-- Begin --

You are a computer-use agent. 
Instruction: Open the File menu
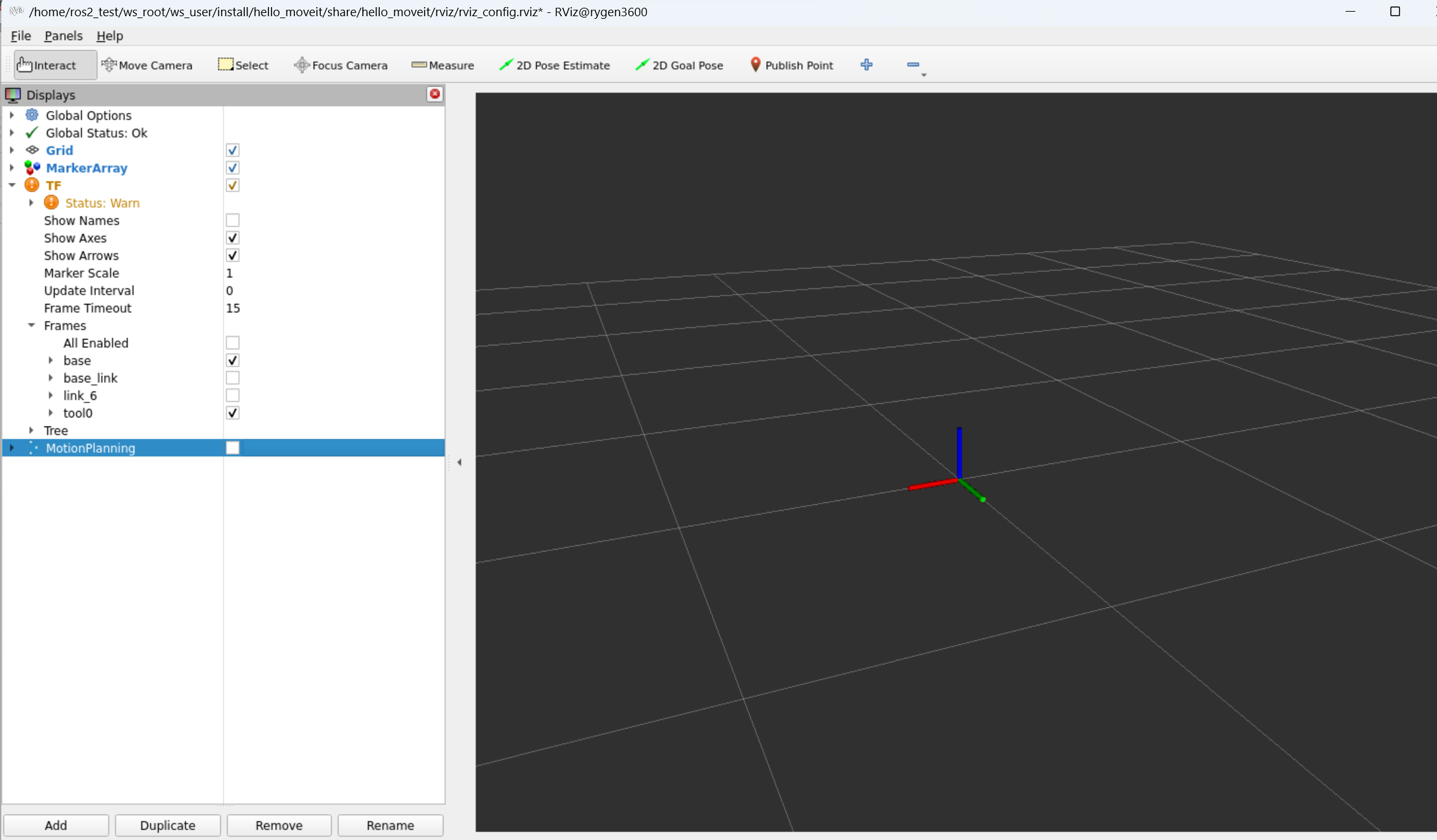coord(21,36)
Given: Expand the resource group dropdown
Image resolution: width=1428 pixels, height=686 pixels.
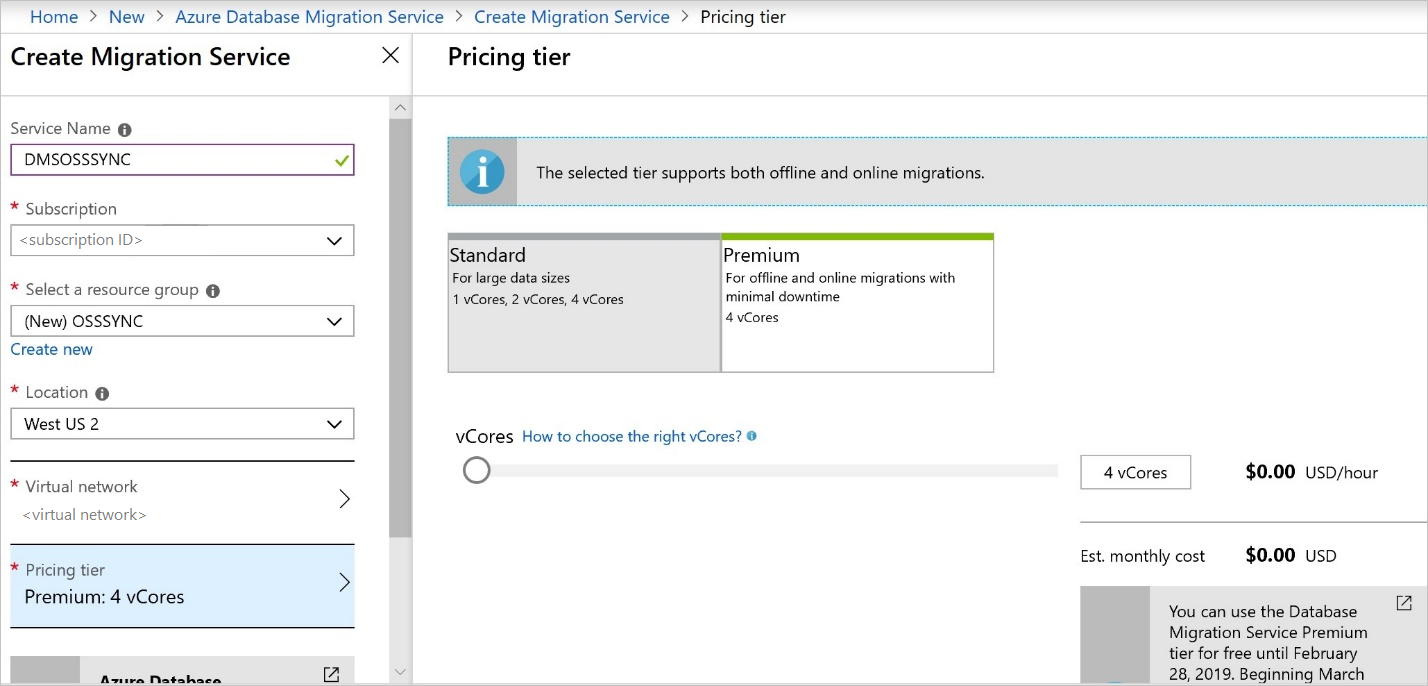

-- End --

**Directions:**
Copy out every line of the material above that contains the string "Given", matching case exactly.

**Output below:**
Given: Expand the resource group dropdown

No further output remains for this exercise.